Thursday, November 07, 2013

Opening Up Assessment: Open tools and item banks

A Wikiversity Logo for Open Educational Resour...
"One of the defining characteristics of Open Education has been the widespread sharing of course materials from OpenCourseWare to Open Textbooks to more generally open educational resources (OERs). Unfortunately many OERs are primarily content or course materials and do not include sufficient quizzes or other activities that students can use to check for understanding and that instructors can use to track engagement and performance. Research shows that embedding assessments in texts increases student completion rates and learning. Open Assessment complements existing OER efforts with tools to allow instructors to embed assessments in any OER, and to create shared collections of assessment items.

MIT and Open Tapestry are developing tools and services to allow instructors and authors to embed assessments directly in any content (e.g., in any OpenCourseWare course) thereby providing a richer learning experience. And BYU will be developing validated item banks of open assessments that can be shared (which will be developed by domain experts and psychometricians). Our approach differs from current practice because existing tools require one of two things: either a system that presents both content and assessments together as part of a dedicated system or the the learner is required to leave the content to take an assessment in a separate quiz system breaking the flow of learning. To be able to embed an assessment of your choosing in any existing OER wherever it might be presented will be truly powerful.

This panel presentation will provide conference participants the opportunity to understand how to use the tools, existing and forthcoming open assessment item banks, and how to use open assessment in their OER content regardless of where it's located right away."

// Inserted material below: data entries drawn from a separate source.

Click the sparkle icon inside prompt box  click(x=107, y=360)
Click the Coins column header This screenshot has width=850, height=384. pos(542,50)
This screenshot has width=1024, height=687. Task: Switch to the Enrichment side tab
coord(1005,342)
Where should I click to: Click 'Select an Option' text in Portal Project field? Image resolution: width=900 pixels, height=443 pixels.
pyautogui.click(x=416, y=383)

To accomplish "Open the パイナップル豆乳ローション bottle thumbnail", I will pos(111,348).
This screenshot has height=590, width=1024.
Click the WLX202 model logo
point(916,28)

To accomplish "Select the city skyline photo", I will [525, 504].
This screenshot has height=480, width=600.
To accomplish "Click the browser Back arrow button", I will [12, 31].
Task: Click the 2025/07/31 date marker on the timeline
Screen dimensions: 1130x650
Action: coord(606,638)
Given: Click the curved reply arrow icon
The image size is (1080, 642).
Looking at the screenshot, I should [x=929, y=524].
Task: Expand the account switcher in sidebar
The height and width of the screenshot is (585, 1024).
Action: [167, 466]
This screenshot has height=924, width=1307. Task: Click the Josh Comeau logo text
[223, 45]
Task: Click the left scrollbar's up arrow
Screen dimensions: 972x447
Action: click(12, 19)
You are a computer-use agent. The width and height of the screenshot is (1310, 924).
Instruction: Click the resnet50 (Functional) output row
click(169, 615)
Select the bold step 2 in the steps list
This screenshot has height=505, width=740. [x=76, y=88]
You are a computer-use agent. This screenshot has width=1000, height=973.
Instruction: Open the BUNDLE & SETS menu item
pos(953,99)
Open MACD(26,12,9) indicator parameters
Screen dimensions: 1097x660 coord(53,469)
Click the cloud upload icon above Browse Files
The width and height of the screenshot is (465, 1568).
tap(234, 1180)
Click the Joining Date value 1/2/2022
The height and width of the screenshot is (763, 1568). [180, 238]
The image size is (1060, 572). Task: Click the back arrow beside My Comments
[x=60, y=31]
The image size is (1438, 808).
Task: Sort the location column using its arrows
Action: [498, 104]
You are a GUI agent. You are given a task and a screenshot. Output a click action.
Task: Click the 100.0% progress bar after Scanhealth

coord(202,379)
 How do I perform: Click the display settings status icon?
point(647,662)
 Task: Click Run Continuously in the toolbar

http://openassessments.com

Content and assessment are always separate.  Typically, you look at content and then go out and take an assessment. This might not be the best way to learn.

These assessments can be embedded anywhere. Focusing on formative assessment. Self-check of their own understanding and eliminates issues around cheating. - there are self-assessments in the materials - a "hide the answer" approach.

Examples are in Saylor.org of static tests. OCW Scholar focuses on self-learners has .pdf questions.

OpenAssessments.com has each item with an embed code much like the embed code that you will find in YouTube.

It will import test questions using QTI format.

Integrated with Open Tapestry. http://opentapestry.com

Open Tapestry lets you edit versions of websites.

David Wiley talked about the creation of item banks. Faculty are sometimes loathe to adopt open textbooks because the commercial textbooks often come with testbanks. A Hewlett grant has funded the creation of openly licensed textbooks.